IG: What was your impression of the Olympics in London?
JL: I think it was amazing to see all the competitors out there. It was a very strong Olympics especially when you saw the all-around finals and event finals. I was very happy to be there and I think I did a pretty good job overall. It was very impressive to see everyone out there competing.
IG: What was the proudest moment for you in London?
JL: I think for me it was just getting there, because I went through so much the past year with injuries and everything. Just making it to the Olympics and being there and finally putting a good performance all together because the whole year was up and down. And finishing with the strong vault that I did — a double-full Yurchenko that was like the best vault I've done in my career — I think it was just amazing.
IG: Tell us about the injuries you went through before London.
JL: At the world championships in Tokyo, during the all-around finals, my last event was bars and I did the layout Jaeger and I fell. When I fell I injured my elbow and then I kept going, but I think I ended up falling like three mores times [laughs] because my elbow was bothering me. Then after that I couldn't go to the Pan American Games and for a month I couldn't do bars or anything much because of my injury.

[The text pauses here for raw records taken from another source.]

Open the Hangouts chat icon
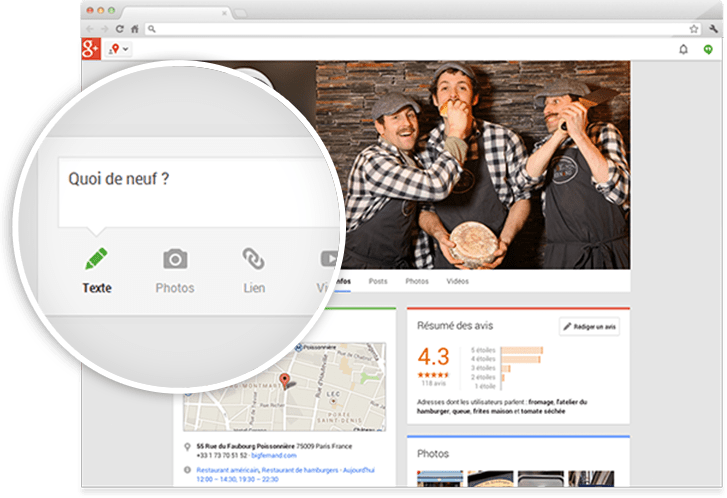point(708,49)
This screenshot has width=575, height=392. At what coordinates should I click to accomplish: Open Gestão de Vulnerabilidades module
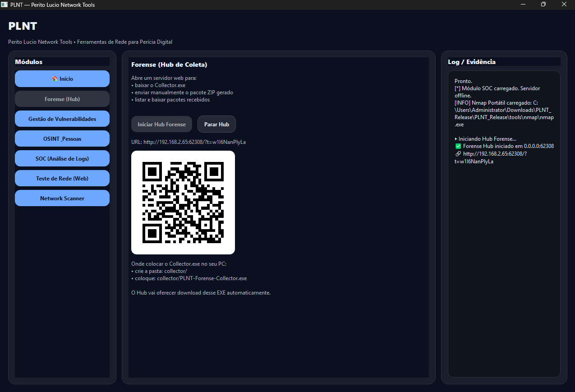pos(62,119)
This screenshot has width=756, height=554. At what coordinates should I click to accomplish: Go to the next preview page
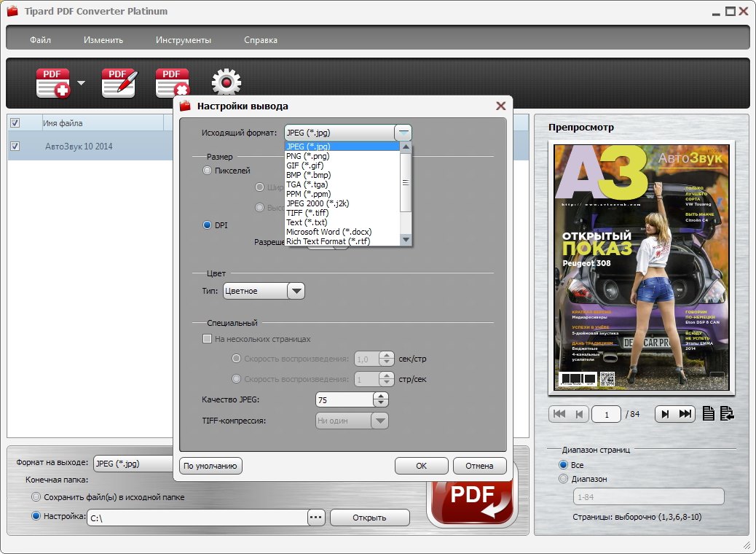coord(664,414)
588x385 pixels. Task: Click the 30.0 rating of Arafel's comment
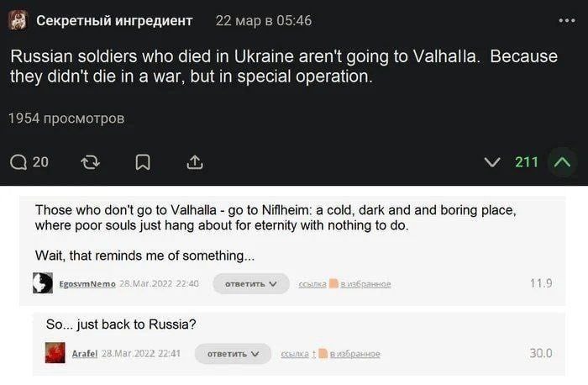(541, 353)
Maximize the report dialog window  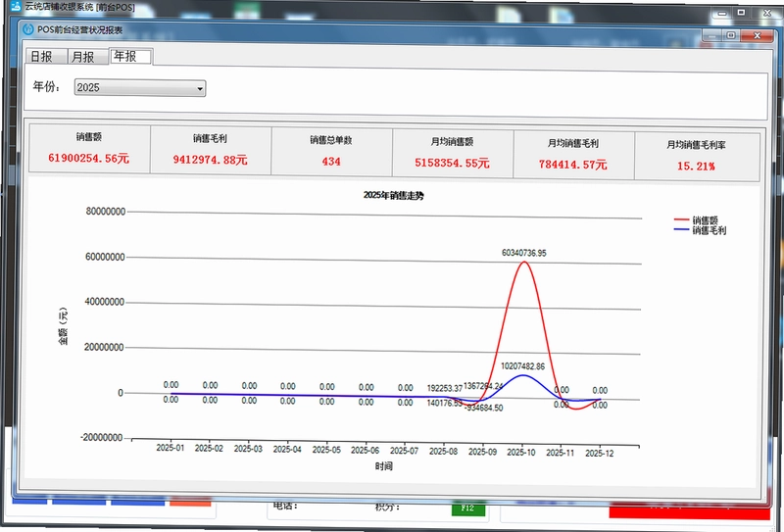point(730,35)
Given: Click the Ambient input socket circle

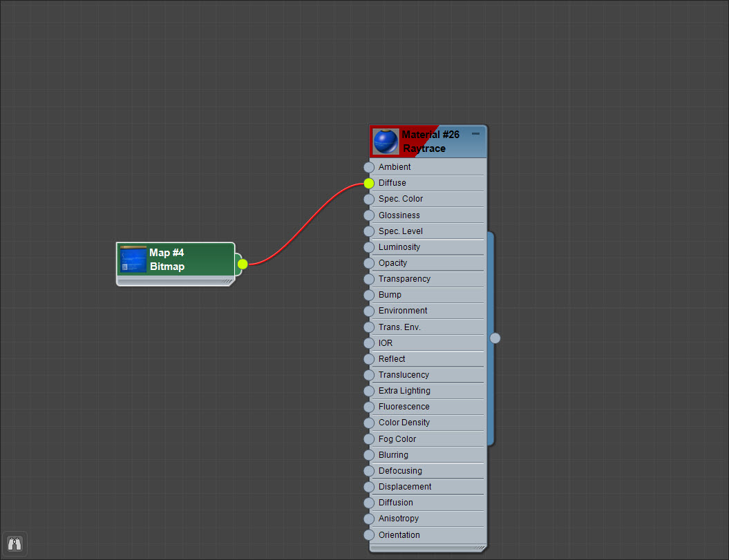Looking at the screenshot, I should click(x=368, y=167).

Four weeks prior to the test event I had a third-degree sprain on my ankle, so we weren't sure whether or not I was going to make it to the test event. But I pushed through and even though I had to water down all my routines just to make it through, I did and I qualified for the Olympics.
But because I had to push through, I ended up getting a hairline fracture in my ankle so I ended up dealing with that for a long time. By that time it was February and I didn't have time to take off so much because we had to get ready for the Olympics. I was finally getting better and then I kind of tweaked my ankle again in May. Then I had to go back and slow down a little and finally I was healthy enough to put on a good show in London!
IG: What have you been doing since London?
JL: After London I took a month completely off gym, though I've been doing physical therapy and other treatments for my ankle and also my Achilles because I also have a small injury in my Achilles, chronic tendonitis. So we're trying to recover from all those injuries and get back into gymnastics shape.
IG: You're always very fit — is this natural for you? Were you blessed with good genes or do you have to work out a lot to stay so trim?
JL: Both. After London I took a month off but obviously you didn't see a change in my size because this size is natural for me, but at the same time when I get back into training it's different. I felt completely different, so of course I have to take care of it every day and I have to eat healthy and do the conditioning that everyone has to do to be fit.
IG: Do you feel pressure as the top female gymnast for Venezuela, to always have the best possible showing for your country?
JL: Not really. I do it for myself. It's pressure when it's competition time because you want to put the name of the country big and I want to represent my country the best I can at the same time. It's not like pressure but it is a responsibility to be the best.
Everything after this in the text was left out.